SUPPLIED DATA
▼▼▼
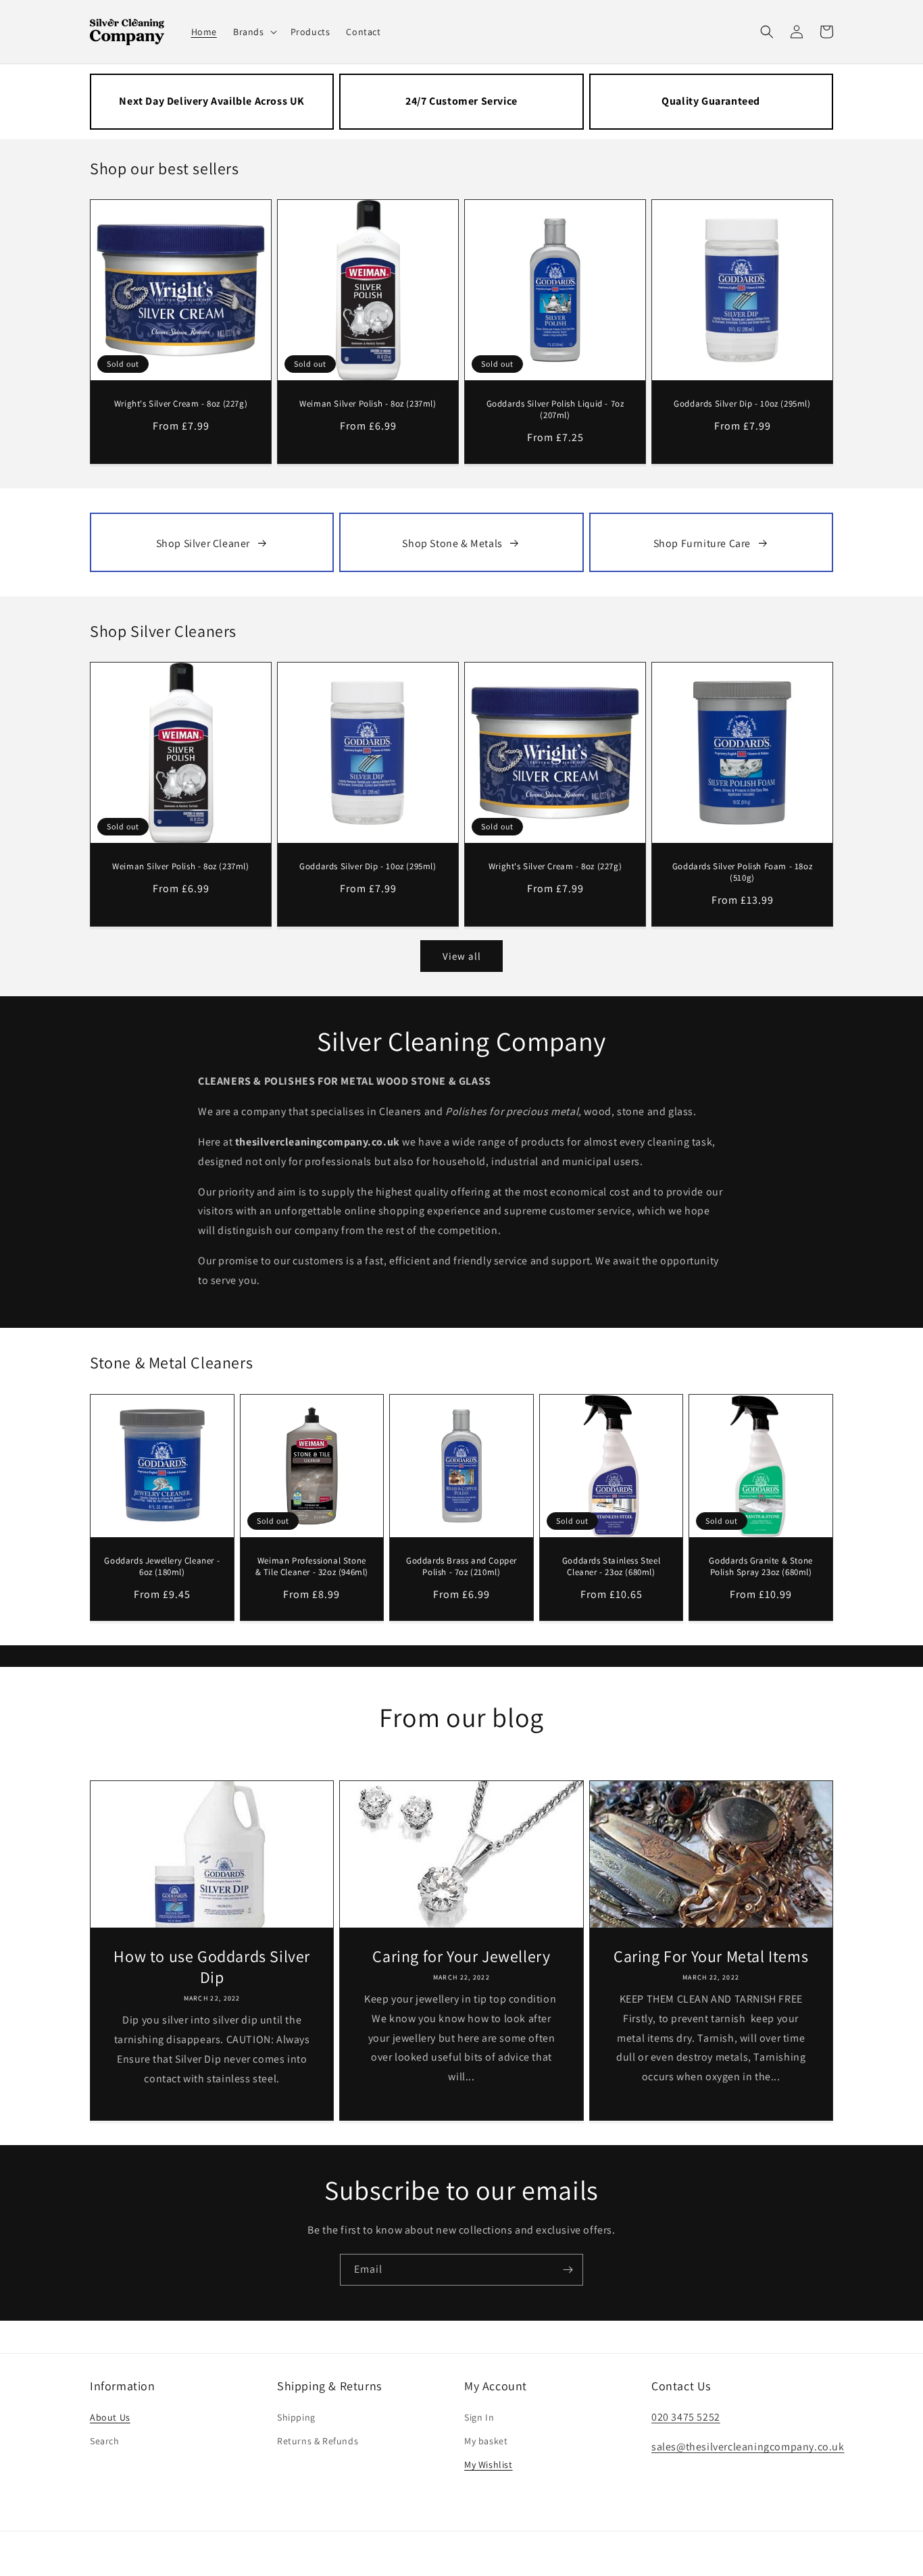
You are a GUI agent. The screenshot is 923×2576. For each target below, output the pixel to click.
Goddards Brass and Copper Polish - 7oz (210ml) (461, 1566)
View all (462, 956)
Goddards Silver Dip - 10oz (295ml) (742, 403)
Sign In (479, 2417)
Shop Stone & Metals (452, 543)
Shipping (296, 2417)
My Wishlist (488, 2464)
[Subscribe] (567, 2270)
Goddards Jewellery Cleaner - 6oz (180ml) (162, 1566)
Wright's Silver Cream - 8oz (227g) (180, 403)
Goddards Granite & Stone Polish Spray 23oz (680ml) (760, 1566)
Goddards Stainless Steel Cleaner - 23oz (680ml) (611, 1566)
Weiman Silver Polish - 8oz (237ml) (367, 403)
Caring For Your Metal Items (711, 1956)
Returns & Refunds (317, 2441)
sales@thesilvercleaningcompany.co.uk (748, 2447)
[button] (253, 32)
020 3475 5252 (685, 2417)
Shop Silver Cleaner (203, 543)
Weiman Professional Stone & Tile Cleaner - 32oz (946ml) (311, 1566)
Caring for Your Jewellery (461, 1956)
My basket (485, 2441)
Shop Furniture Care (702, 543)
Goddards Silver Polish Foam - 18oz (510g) (742, 872)
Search (105, 2441)
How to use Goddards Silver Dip (212, 1967)
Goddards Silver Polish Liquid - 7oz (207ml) (555, 409)
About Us (110, 2417)
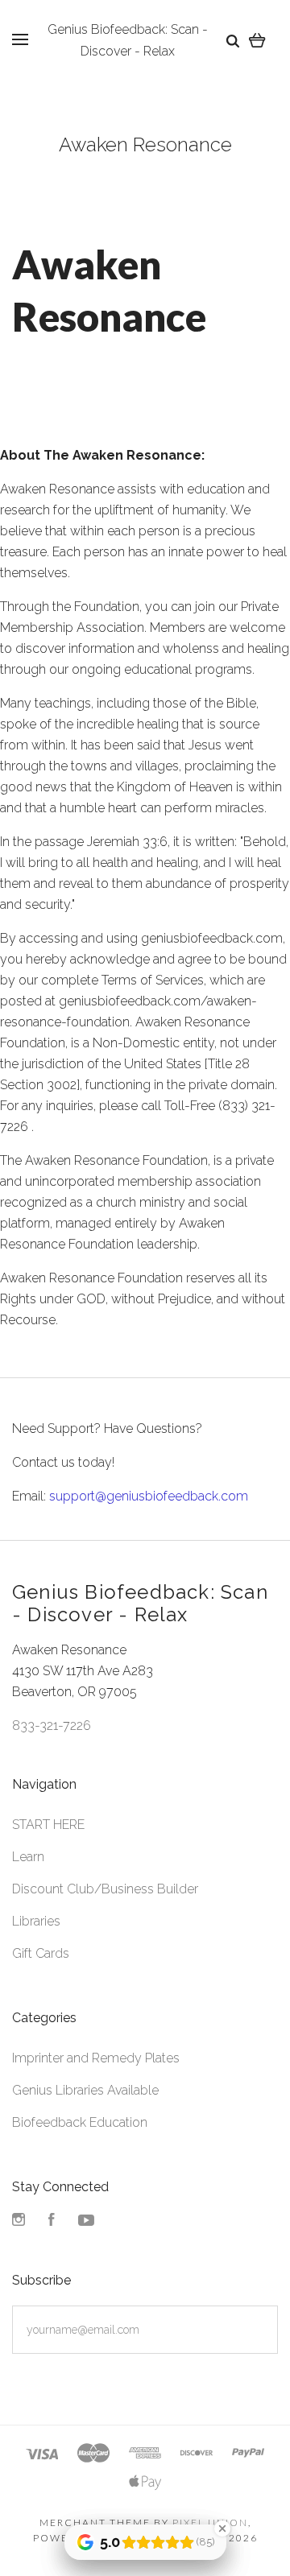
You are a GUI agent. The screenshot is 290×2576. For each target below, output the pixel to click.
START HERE (48, 1824)
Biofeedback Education (79, 2122)
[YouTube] (86, 2221)
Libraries (36, 1921)
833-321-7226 (51, 1725)
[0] (257, 39)
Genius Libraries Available (85, 2090)
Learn (28, 1856)
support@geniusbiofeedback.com (148, 1496)
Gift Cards (40, 1953)
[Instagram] (18, 2221)
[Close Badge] (222, 2528)
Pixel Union (210, 2522)
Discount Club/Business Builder (105, 1889)
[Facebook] (51, 2221)
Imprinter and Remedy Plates (96, 2058)
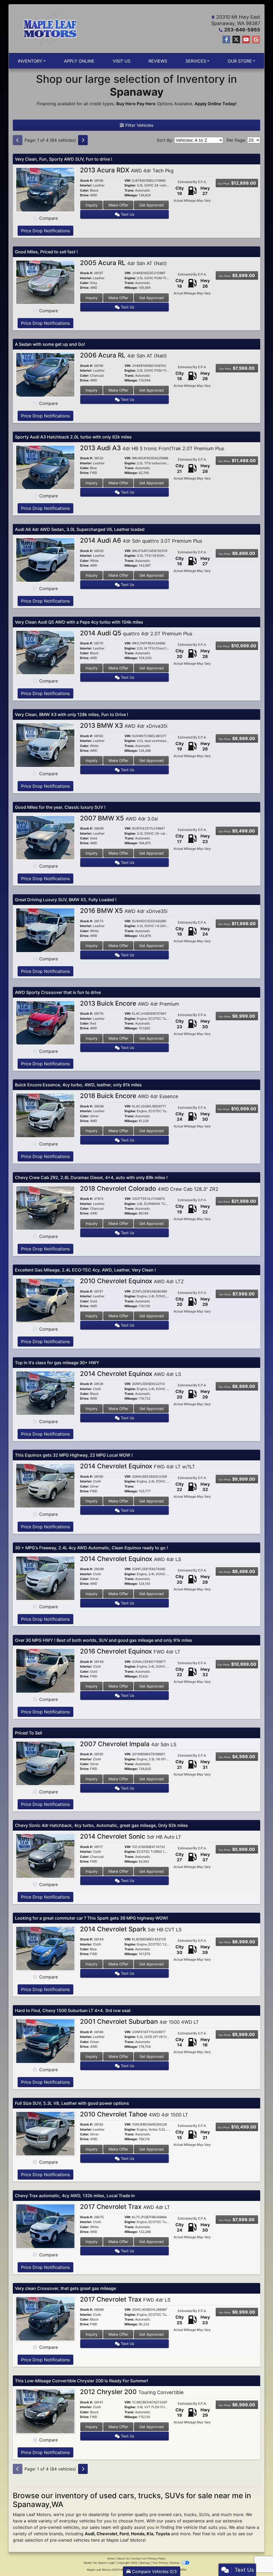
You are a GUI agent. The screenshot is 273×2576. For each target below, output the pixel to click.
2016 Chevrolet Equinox (130, 1651)
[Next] (83, 140)
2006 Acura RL (123, 355)
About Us (123, 2558)
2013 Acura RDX (127, 170)
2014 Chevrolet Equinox (130, 1374)
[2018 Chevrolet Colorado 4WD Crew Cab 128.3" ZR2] (45, 1207)
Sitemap (144, 2562)
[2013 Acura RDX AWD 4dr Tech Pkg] (45, 189)
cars (177, 2514)
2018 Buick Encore (129, 1096)
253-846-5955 (242, 29)
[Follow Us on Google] (256, 39)
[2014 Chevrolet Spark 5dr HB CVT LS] (45, 1948)
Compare (48, 218)
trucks (190, 2514)
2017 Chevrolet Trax (125, 2207)
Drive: (84, 195)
▲▲▲
HOW TO COMPLETE THIS TASK
Please output all the data exactly as given, with the pictures omitted.

SOLUTION BELOW
You are a GUI agent. The screenshot is 923×2576. For each target below, output the pixel to click.
Goddards Brass and Copper Polish - 7oz (210ml) (461, 1566)
View all (462, 956)
Goddards Silver Dip - 10oz (295ml) (742, 403)
Sign In (479, 2417)
Shop Stone & Metals (452, 543)
Shipping (296, 2417)
My Wishlist (488, 2464)
[Subscribe] (567, 2270)
Goddards Jewellery Cleaner - 6oz (180ml) (162, 1566)
Wright's Silver Cream - 8oz (227g) (180, 403)
Goddards Granite & Stone Polish Spray 23oz (680ml) (760, 1566)
Goddards Stainless Steel Cleaner - 23oz (680ml) (611, 1566)
Weiman Silver Polish - 8oz (237ml) (367, 403)
Caring For Your Metal Items (711, 1956)
Returns & Refunds (317, 2441)
sales@thesilvercleaningcompany.co.uk (748, 2447)
[button] (253, 32)
020 3475 5252 (685, 2417)
Shop Silver Cleaner (203, 543)
Weiman Professional Stone & Tile Cleaner - 32oz (946ml) (311, 1566)
Caring for Your Jewellery (461, 1956)
My basket (485, 2441)
Shop Furniture Care (702, 543)
Goddards Silver Polish Foam - 18oz (510g) (742, 872)
Search (105, 2441)
How to use Goddards Silver Dip (212, 1967)
Goddards Silver Polish Liquid - 7oz (207ml) (555, 409)
About Us (110, 2417)
You are a GUI agent. The screenshot is 290×2576. For each target below, output the pixel to click.
START HERE (48, 1824)
Biofeedback Education (79, 2122)
[YouTube] (86, 2221)
Libraries (36, 1921)
833-321-7226 (51, 1725)
[0] (257, 39)
Genius Libraries Available (85, 2090)
Learn (28, 1856)
support@geniusbiofeedback.com (148, 1496)
Gift Cards (40, 1953)
[Instagram] (18, 2221)
[Close Badge] (222, 2528)
Pixel Union (210, 2522)
Discount Club/Business Builder (105, 1889)
[Facebook] (51, 2221)
Imprinter and Remedy Plates (96, 2058)
You are a GUI agent. The screenshot is 273×2576. For each target below, output the pixel to click.
2016 Chevrolet Equinox (130, 1651)
[Next] (83, 140)
2006 Acura RL (123, 355)
About Us (123, 2558)
2013 Acura RDX (127, 170)
2014 Chevrolet Equinox (130, 1374)
[2018 Chevrolet Colorado 4WD Crew Cab 128.3" ZR2] (45, 1207)
Sitemap (144, 2562)
[2013 Acura RDX AWD 4dr Tech Pkg] (45, 189)
cars (177, 2514)
2018 Buick Encore (129, 1096)
253-846-5955 (242, 29)
[Follow Us on Google] (256, 39)
[2014 Chevrolet Spark 5dr HB CVT LS] (45, 1948)
Compare (48, 218)
trucks (190, 2514)
2017 Chevrolet Trax (125, 2207)
Drive: (84, 195)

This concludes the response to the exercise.